A recent joint study conducted by the Research Department of the International Organization of Securities Commissions (IOSCO) and the World Federation of Exchanges Offices (WFE) showed stock exchanges are experiencing increasing cyber attacks from hackers.
Survey reveals cyber attacks on stock exchanges
The WFE/IOSCO survey revealed that 53 percent of stock exchanges experienced cyber attacks over the past year. According to the study, the most common type of attack launched against the stock exchanges were malicious codes or viruses and denial of service attacks (DDos). The WFE and IOSCO found that the attacks were destructive in nature instead of aiming to steal funds immediately.
The result of the study suggested that hackers’ motives for cyber crimes changed from financial gains towards destabilization. According to the study, the incidence of attacks against stock exchanges indicate that cyber crimes are targeting the core infrastructure and the essential services of the securities markets.
“At this stage, these cyber-attacks have not impacted core systems or market integrity and efficiency. However, some exchanges surveyed suggest that a large-scale, successful attack may have the potential to do so.”

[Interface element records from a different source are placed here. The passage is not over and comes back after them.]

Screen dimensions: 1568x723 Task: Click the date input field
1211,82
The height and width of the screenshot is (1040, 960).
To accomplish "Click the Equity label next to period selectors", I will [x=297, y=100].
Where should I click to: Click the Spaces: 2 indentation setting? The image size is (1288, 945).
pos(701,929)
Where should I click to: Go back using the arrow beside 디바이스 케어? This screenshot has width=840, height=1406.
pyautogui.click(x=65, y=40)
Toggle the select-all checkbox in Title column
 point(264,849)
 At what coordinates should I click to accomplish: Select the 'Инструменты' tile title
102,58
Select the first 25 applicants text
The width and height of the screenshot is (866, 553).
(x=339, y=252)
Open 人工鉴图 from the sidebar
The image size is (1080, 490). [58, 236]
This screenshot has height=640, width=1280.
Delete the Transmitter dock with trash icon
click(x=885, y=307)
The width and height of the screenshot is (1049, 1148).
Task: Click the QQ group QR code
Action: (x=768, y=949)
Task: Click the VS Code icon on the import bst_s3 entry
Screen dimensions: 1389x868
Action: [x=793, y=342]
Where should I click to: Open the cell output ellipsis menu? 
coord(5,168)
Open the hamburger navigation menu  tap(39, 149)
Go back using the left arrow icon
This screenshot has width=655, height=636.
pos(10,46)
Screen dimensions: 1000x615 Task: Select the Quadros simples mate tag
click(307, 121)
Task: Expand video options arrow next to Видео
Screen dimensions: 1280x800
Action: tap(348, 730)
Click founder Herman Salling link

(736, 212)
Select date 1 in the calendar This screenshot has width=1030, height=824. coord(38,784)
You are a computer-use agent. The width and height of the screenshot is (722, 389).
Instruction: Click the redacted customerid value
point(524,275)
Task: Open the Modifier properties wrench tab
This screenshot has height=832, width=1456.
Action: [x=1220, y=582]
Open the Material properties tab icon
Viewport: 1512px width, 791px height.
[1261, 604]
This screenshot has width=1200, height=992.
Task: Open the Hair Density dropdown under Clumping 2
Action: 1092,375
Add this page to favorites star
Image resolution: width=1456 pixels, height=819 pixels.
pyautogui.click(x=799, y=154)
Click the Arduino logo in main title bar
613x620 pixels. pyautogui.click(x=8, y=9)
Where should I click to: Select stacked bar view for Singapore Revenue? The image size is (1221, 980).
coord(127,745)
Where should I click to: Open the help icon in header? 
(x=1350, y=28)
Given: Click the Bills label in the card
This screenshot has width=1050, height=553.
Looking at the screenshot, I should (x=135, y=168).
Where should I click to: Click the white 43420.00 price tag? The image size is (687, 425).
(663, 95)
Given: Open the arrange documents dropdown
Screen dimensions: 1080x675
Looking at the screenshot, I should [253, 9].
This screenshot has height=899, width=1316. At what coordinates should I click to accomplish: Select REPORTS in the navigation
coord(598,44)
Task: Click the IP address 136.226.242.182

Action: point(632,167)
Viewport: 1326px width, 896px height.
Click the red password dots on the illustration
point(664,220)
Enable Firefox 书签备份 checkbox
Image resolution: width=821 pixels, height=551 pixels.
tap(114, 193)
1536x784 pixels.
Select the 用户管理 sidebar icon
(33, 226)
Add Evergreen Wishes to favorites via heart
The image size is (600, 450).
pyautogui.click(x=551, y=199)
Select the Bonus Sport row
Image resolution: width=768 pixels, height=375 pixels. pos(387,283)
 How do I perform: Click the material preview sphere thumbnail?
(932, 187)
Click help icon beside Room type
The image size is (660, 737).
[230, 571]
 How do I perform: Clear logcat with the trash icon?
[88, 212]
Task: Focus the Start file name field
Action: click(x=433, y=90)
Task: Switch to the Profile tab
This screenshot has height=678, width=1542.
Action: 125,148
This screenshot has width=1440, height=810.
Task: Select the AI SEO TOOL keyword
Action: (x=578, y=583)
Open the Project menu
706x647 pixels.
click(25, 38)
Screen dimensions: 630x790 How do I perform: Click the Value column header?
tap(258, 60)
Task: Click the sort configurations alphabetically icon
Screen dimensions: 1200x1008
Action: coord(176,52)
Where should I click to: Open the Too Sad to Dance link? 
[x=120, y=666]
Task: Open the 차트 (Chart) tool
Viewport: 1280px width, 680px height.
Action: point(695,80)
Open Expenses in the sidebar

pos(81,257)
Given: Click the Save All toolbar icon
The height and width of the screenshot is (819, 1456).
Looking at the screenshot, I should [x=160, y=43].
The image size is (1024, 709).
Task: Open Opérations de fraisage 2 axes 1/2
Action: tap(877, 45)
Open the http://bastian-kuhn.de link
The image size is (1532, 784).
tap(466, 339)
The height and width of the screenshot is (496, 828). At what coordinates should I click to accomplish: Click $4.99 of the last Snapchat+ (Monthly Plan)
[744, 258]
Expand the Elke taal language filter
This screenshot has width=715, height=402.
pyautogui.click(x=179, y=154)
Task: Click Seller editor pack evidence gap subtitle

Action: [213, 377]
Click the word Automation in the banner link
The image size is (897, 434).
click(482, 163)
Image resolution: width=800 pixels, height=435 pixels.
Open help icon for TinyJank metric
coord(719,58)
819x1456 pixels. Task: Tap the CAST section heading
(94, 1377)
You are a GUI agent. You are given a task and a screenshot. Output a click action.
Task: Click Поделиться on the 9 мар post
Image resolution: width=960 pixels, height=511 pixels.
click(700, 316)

70 percent of stock exchanges that participated in the survey reported cyber attacks to authorities and regulators, and 93 percent of the stock exchanges said their respective senior management discussed and understood the attacks.
Stock exchange preventive measures in place
The stock exchanges said the attacks were detected immediately and each have myriad proactive and reactive defense and preventive measures in place. The stock exchanges also implement an annual training for general non-IT staff.
According to the study, a significant number of stock exchanges believe that a 100 percent security is an illusion and 25 percent say the current preventive and recovery measures may not be able to cope against a large-scale and coordinated attack.
In May, a global network of hackers managed to steal $45 million in just hours using sophisticated methods. Authorities arrested seven suspects in the United States. According to prosecutors, the cyber criminals hacked the databases of prepaid cards and were able to withdraw money from ATMs. The hackers plundered ATMs in 27 countries worldwide
Five hackers from Eastern Europe attacked NASDAQ and other major corporations in the United States. The cyber criminals stole 160 million credit card numbers from retail banks, but they failed to infiltrate the actual infrastructure used by the NASDAQ for buying and selling stocks. United States authorities arrested the cyber criminals and filed legal charges against them last month.
The failure of the hackers to infiltrate the NASDAQ trading floor demonstrated that the infrastructure of exchange has high security. Stealing money will be extremely difficult and it can detect even the most sophisticated viruses such as the Stuxnet, which was used to disrupt the Iranian nuclear plants.
Cyber crimes becoming more dangerous
Based on these recent hacking incidents, cyber criminals are clearly becoming more dangerous and sophisticated with their attacks against infrastructures. Mathew Prince, CEO of CloudFare said, “Attackers are moving up the sophistication scale. You’re seeing attacks being launched more against the underlying infrastructure.”
Prince added that exchanges are well protected, but there is a possibility that hackers might be able to steal some information. He said, “There’s something between the front page of the website and NASDAQ’s trading platform. Anything that’s passing across the public internet is up for grabs.”
Adriel Desautels, founder of Netragard, opined that people in the financial industry think they have a solid understanding about cyber security, but he believes otherwise. He said, “Generally, people in the finance industry do not have any solid understanding of security. They think they do, but they don’t. People in finance tend to be very easy to socially engineer.”